The performance was inspired by that rich Shield history and Bradley's own memories of growing up supporting Waikato at both Shield challenges and defences, the latter at Hamilton's forerunner to Waikato Stadium, Rugby Park, dictated that it meant a huge amount to the big No 8.
"Growing up wanting to be a Waikato man, watching the games, going with my father over to the old Rugby Park and sitting in the terraces watching the old Waikato men playing, getting a bit of pride when we won games and knowing back then what the Log o' Wood was all about, it was great to have the opportunity, first, to go and play for it," Bradley said.
"But to go out on the field and for the boys to play the way they did that night, it's something I'll never forget.
"It was one of the best moments in my life really, apart from getting married and having my kids."
Not only was it Bradley's first crack at the Ranfurly Shield but so it was for everyone else in the Waikato team that Wednesday night, apart from midfield back Jackson Willison, who had been in the 2007 winning side that took it off North Harbour.
"We had spoken a lot during that week about the Shield and what it meant, not just to us as players, but to the coaches, to the managers, to past players and we had a couple [of guys] come in and talk to us about what it meant to them."
Bradley and his men also knew it meant a lot to the Waikato public and never for a moment believed the media claims from some parts of the country that the trophy didn't mean as much any more.
"Just having the opportunity to play for it was amazing."
So what happened in the buildup to the challenge that was different, the match coming just six days after beating Tasman in Hamilton?
"The week started off a little bit the same as most, but definitely more and more feeling got into it as [it] went on.

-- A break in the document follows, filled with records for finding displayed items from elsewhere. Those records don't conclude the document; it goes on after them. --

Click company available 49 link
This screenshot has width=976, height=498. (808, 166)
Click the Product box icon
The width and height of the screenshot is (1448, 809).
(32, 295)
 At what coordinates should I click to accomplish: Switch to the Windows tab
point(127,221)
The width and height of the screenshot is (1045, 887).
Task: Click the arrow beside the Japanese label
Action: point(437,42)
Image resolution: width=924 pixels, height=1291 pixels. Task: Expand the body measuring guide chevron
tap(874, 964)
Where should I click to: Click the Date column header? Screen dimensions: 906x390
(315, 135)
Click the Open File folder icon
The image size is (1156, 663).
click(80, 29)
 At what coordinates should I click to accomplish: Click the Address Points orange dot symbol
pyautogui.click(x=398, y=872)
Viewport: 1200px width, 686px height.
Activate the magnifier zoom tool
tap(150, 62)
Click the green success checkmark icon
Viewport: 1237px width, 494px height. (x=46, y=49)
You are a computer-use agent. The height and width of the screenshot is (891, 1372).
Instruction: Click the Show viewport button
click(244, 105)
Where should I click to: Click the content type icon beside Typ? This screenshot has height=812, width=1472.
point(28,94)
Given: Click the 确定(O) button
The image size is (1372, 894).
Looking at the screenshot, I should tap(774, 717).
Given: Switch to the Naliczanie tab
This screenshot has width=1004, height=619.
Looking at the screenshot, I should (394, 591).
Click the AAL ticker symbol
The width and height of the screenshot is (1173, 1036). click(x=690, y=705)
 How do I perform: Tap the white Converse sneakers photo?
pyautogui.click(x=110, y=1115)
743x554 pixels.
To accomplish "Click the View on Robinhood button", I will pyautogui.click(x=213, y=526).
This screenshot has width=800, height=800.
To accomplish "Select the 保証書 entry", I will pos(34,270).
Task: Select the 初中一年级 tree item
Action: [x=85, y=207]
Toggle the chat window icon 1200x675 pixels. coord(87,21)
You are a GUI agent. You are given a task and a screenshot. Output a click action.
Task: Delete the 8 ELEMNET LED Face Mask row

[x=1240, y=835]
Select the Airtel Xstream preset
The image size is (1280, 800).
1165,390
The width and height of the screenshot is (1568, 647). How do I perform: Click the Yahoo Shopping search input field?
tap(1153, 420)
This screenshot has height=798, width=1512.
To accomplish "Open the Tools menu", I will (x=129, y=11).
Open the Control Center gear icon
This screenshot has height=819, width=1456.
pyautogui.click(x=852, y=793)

"But in saying that the guys stayed in their prep for that game pretty much under control - not getting too nervous.
"We were all nervous just before the game but I think the preparation for the game was great."
Bradley knew his team had to play a lot more positively with a lot more attacking rugby from the outset if they were to take the Shield from an in-form Taranaki side, by knocking the holders off their stride.
"I knew we had to go into that game playing our style of rugby.
"In previous games that season we'd let teams bring what they had to us and it sort of damaged us a little bit.
"We had to go out there and play our game and take it to them straight away, not give them a chance.
"Even running off at halftime with the lead at 27-3 I knew then the game wasn't won and we would still have to put a big battle in for the second half."
And Waikato did have to do a lot more defending in the second half, but Bradley rates the overall 80-minute performance as the best a Waikato team - that he has been part of - has played.
"To get the guys from the first kickoff hitting the rucks like they were, seeing them just putting their bodies on the line, it gets everyone up.
"The whole team just got stuck into it and that didn't stop right through till the last minute."
The players sensed 15-20 minutes into the game that everything was falling into place for them and they had rocked the Shield holders on to the back foot.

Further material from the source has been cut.